The horizontal structures simulated in these four experiments are shown in Figure 8. The coupled Kelvin–Rossby system is simulated in all four experiments. The convective center is led by easterly wind anomalies to the east, which is favorable for the upward PBL Ekman pumping to transfer moisture into the troposphere and precondition deep convection. For the zonally uniform mean state in Exp 1, a symmetric solution is simulated (Figure 8a). For a Warm Pool-like BVMG, the convection only prevails over the Warm Pool region and is suppressed in the cold tongue region (Figure 8b). Similar horizontal structure as in Exp 2 is also simulated in Exp 3 with a Warm Pool-like CAT, and the zonal scales of convection and circulation are relatively smaller than those in Exp 1 (Figure 8c). When the Warm Pool-like structure is used for both BVMG and CAT in Exp 4 (Figure 8d), the convection and circulation are both confined in the Warm Pool region and their zonal scales become even smaller. The convection over the cold tongue region is heavily suppressed. Compared to the wavenumber-one structure in Exp 1, the zonal structures become small when the Warm Pool-like mean state is used in Exp 2–Exp 4. Figure 2a shows that all short waves propagate eastward more slowly than wavenumber one; thus, the convection in Exp 2–Exp 4 should have slower eastward propagation than that in Exp 1 (Figure 7).

5. Concluding Remarks

In the most current MJO theories that focus on moisture processes [20,21,22,24,25,37,38], the CAT is a key parameter that helps determine the relationship between MJO precipitation and column moisture. Recent observations [47] reveal that the CAT of the MJO exhibits significant spatial variation: It is long over regions where climatological mean precipitation is small (Figure 1). By using the theoretical FCDM model for the MJO, our results show that a large value of CAT decreases the frequency and growth rate of eastward-propagating MJO-like mode in the FCDM model (Figure 2). The main reason is that a large value of CAT delays the occurrence of deep convection of the MJO, resulting in slow eastward propagation and large phase lag between circulation and convection (Figure 3 and Figure 4). This large phase lag decreases the CAPE and reduces the growth rate. The Rossby component is also enhanced when the CAT becomes long, which also helps to slow down the eastward propagation.
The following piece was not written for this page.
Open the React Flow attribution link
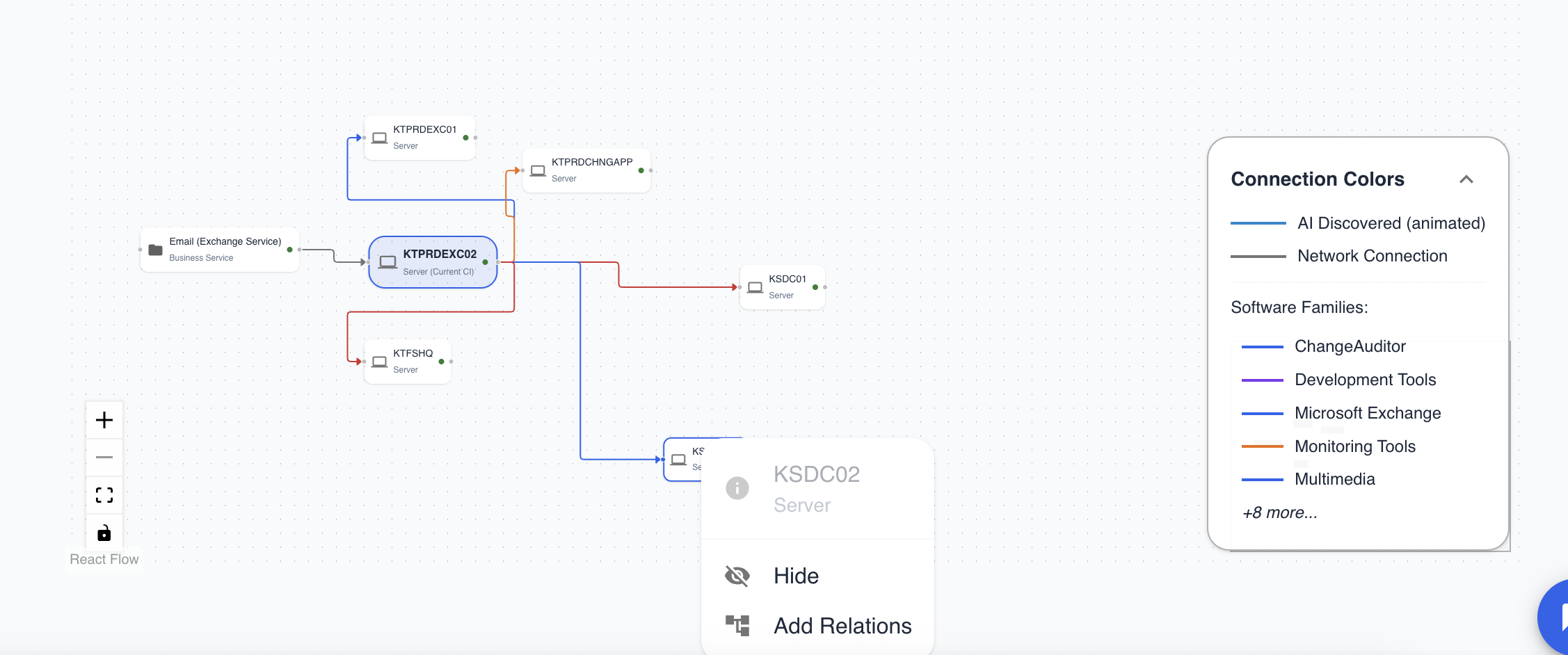The image size is (1568, 655). click(x=104, y=558)
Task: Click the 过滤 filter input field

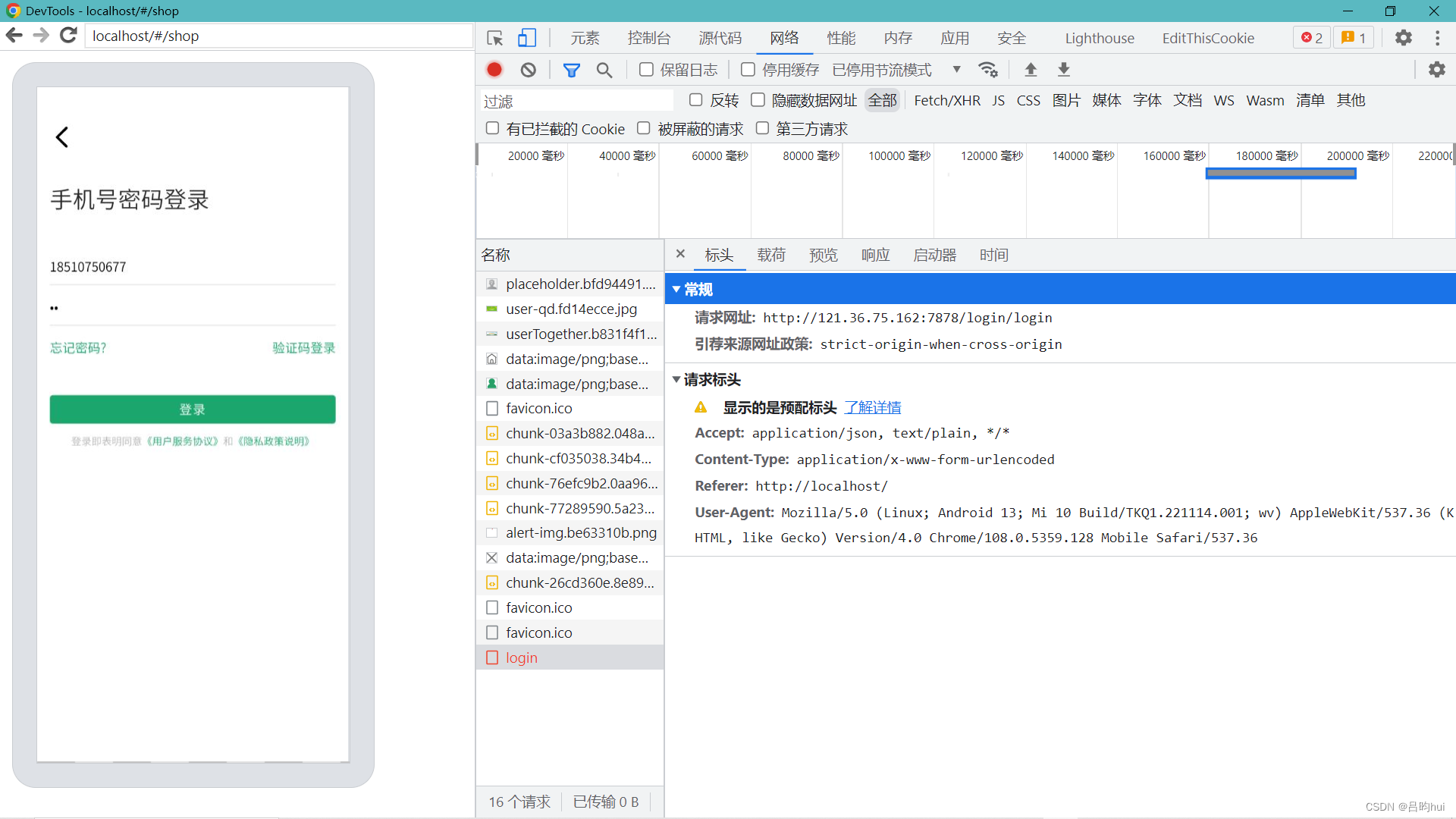Action: pyautogui.click(x=576, y=101)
In the observations, the value of CAT is usually large when the BVMG is low or the SST is cold (Figure 1). Since the long CAT decreases the frequency while the low BLMG increases the frequency through reducing the tropospheric moist static energy, the frequency or phase speed remains the same when the BVMG becomes small while the value of CAT becomes large (Figure 5a). Under the Warm Pool-like BVMG and CAT mimicking the observations, the simulated eastward propagation in the FCDM model also has the same speed along the equator in the Indo-Western Pacific region (Figure 7d), which is consistent with the observations of the MJO [5]. The simulated convection prevails over the Warm Pool region and becomes very weak over the cold SSTs (Figure 7d), since both small BVMG and long CAT over the cold SST region tend to reduce the growth rate and suppress the convection of the MJO. This result explains why the MJO is suppressed over the long CAT region in the observations [47] and why the value of CAT is correlated with the model’s capability to simulate the MJO [46].
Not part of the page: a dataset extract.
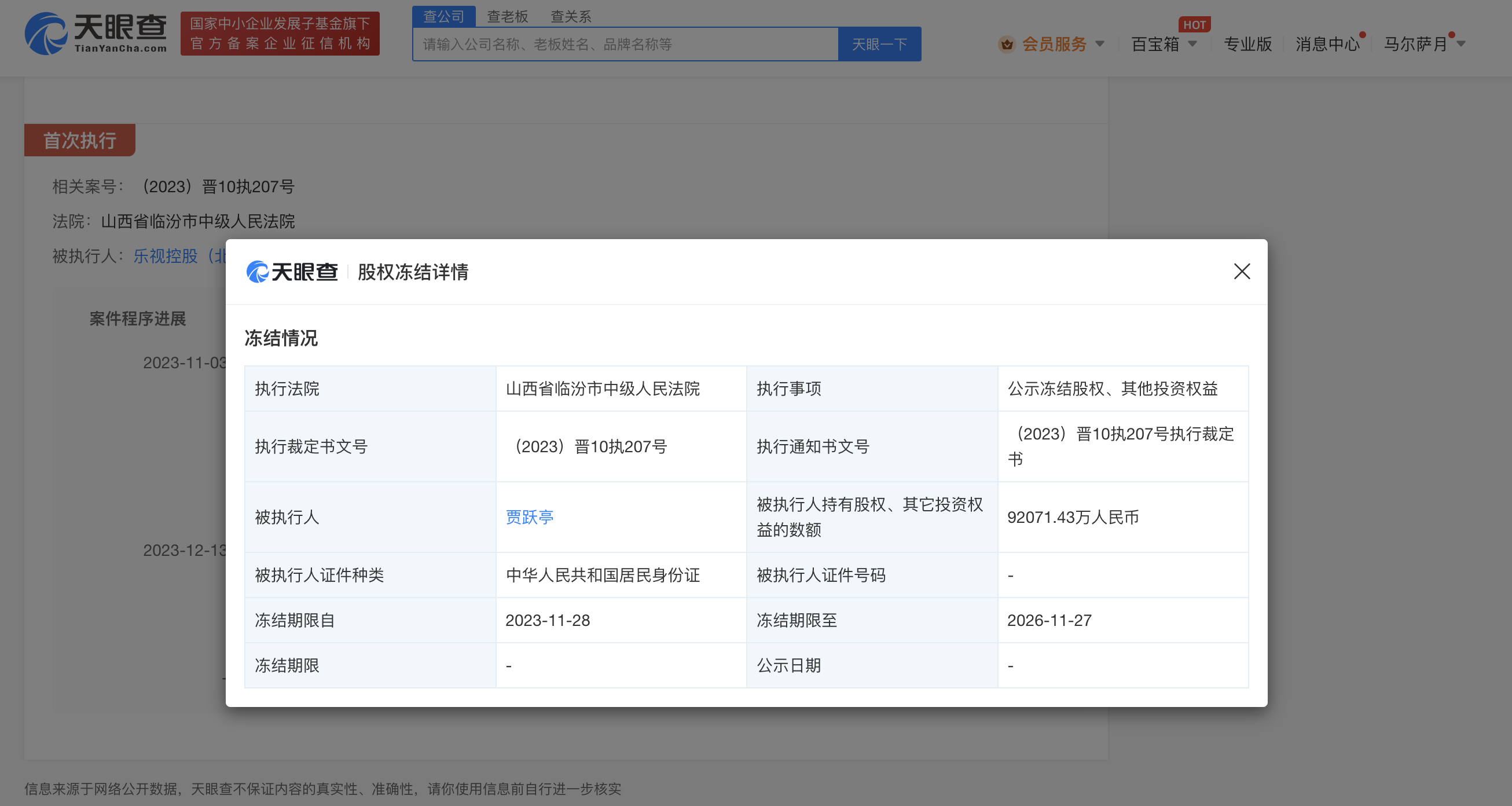
Task: Focus the company name search field
Action: [625, 45]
The theoretical work presented in this study highlights many important aspects of the MJO and helps improve our understanding of the MJO dynamics in the real world. As one of the “self-similarity” systems [56], the transition from shallow to deep convection has been found to be a key process for the MJO [57]. The MJO is preceded by shallow convection to its east [57,58,59]. In this work, only the first baroclinic mode is included. The multi-cloud interaction in the MJO, represented by the first and second baroclinic mode [28,60], is not included. This transition from shallow to deep convection, however, can be parameterized by slow adjustment process, and a long CAT means weak transition, i.e., strong shallow convection and weak deep convection. The important effect of spatially varying CAT on the MJO demonstrates the importance of precipitation parameterization in GCM simulations of MJO, especially the different ratios of shallow to deep convection should be correctly captured.